Your objective: Please set the lines down again exactly, from the top of the entries through the line that contains "Главная (731, 2505)".

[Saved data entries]
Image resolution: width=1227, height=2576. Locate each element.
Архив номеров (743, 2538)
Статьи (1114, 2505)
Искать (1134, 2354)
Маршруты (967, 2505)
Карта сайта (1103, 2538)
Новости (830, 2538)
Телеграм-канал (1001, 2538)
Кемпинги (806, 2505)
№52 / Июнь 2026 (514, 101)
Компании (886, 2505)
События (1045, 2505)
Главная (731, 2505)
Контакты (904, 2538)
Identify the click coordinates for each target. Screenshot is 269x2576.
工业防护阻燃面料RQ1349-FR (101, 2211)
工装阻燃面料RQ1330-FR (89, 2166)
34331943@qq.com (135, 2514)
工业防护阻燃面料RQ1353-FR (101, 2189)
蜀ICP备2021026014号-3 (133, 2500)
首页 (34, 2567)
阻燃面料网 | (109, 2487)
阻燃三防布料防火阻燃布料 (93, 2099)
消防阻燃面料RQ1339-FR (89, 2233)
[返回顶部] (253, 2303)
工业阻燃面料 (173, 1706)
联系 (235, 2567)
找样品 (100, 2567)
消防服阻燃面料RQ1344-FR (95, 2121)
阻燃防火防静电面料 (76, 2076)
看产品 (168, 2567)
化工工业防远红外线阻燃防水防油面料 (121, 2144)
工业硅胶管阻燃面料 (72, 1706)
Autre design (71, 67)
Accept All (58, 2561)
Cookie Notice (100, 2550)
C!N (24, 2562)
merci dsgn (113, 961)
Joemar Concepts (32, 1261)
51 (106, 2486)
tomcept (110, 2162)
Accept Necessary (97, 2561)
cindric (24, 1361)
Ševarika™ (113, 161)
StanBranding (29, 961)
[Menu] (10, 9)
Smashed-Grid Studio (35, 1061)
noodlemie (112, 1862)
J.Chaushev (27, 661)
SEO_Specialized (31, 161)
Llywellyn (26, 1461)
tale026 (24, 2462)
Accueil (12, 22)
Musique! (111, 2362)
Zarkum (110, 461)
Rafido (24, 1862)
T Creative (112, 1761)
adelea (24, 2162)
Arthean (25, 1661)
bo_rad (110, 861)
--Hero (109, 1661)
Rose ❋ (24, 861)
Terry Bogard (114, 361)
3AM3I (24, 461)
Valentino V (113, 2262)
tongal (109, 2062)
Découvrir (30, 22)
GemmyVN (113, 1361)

The answer:
Image resolution: width=1227, height=2576. Locate each element.
Архив номеров (743, 2538)
Статьи (1114, 2505)
Искать (1134, 2354)
Маршруты (967, 2505)
Карта сайта (1103, 2538)
Новости (830, 2538)
Телеграм-канал (1001, 2538)
Кемпинги (806, 2505)
№52 / Июнь 2026 (514, 101)
Компании (886, 2505)
События (1045, 2505)
Главная (731, 2505)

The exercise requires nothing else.